Born in Russia and an alumnus of the Cleveland Institute of Music, pianist Daniil Trifonov has put down roots in a city that most of his large fan base wouldn’t necessarily associate with him: New York.

“I already felt comfortable here,” said Trifonov during a recent interview with the New York Times. “New York just felt like my kind of city.” Accordingly, he’s half-way through a season-long residency with the New York Philharmonic, where he has become a regular since his 2012 debut there.

He likes to limit his time on the road, since he “doesn’t like living out of a suitcase.” His latest tour brings him to Chicago for an SCP Piano recital March 1. Trifonov will perform an all-Bach program, including the recently added Jesu, Joy of Man’s Desiring.

In a concert preview for the Voice of Orange County, Peter Lefevre wrote, “Bach has also played a critical role in the pianist’s development. That says plenty about his communicative range. Brahms’ arrangement for left hand of Bach’s Chaconne in D Minor from the Partita in D Minor for unaccompanied violin places extreme demands on the performer’s precision, emotional transparency and capacity to hold a taut melodic line. Trifonov’s rendition – readily available online – shows compelling force, undergirded by a magisterial Baroque temperament.
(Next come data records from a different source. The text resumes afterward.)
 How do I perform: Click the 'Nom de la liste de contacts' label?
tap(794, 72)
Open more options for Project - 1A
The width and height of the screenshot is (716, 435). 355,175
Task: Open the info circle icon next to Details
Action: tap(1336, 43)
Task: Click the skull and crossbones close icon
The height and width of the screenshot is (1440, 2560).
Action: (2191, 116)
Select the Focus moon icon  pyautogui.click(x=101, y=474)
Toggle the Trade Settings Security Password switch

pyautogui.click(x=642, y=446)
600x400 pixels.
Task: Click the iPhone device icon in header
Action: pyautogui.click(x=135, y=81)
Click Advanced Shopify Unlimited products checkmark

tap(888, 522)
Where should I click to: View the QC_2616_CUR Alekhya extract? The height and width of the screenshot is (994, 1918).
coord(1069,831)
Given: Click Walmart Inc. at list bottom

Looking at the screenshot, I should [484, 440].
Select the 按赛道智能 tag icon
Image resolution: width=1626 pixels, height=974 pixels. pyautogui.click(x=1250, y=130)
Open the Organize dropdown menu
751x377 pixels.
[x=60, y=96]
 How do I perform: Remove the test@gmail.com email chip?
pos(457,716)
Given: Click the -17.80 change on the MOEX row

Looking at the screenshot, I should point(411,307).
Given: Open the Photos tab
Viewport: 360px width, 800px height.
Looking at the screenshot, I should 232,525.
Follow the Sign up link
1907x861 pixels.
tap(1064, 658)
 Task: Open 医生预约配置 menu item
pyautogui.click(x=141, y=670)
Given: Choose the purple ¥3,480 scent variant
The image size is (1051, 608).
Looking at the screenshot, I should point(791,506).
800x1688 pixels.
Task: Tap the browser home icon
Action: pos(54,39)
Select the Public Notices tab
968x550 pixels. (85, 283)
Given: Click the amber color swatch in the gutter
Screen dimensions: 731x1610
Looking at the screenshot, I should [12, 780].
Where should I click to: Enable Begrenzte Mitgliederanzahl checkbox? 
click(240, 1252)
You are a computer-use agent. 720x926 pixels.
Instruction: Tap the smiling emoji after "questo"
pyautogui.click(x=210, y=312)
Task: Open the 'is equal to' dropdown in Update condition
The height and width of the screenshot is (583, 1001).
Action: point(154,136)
“Closing the recital is Bach’s masterful The Art of Fugue. Published posthumously, it is an incomplete composition for unspecified instrumentation, representing Bach’s final thoughts on the compositional form that’s almost synonymous with him. There are also very few performance indications in the score, meaning performances are by definition highly personal, left to the musician’s interpretive vision and character. Expect the performance to reveal Trifonov’s full range of gifts.”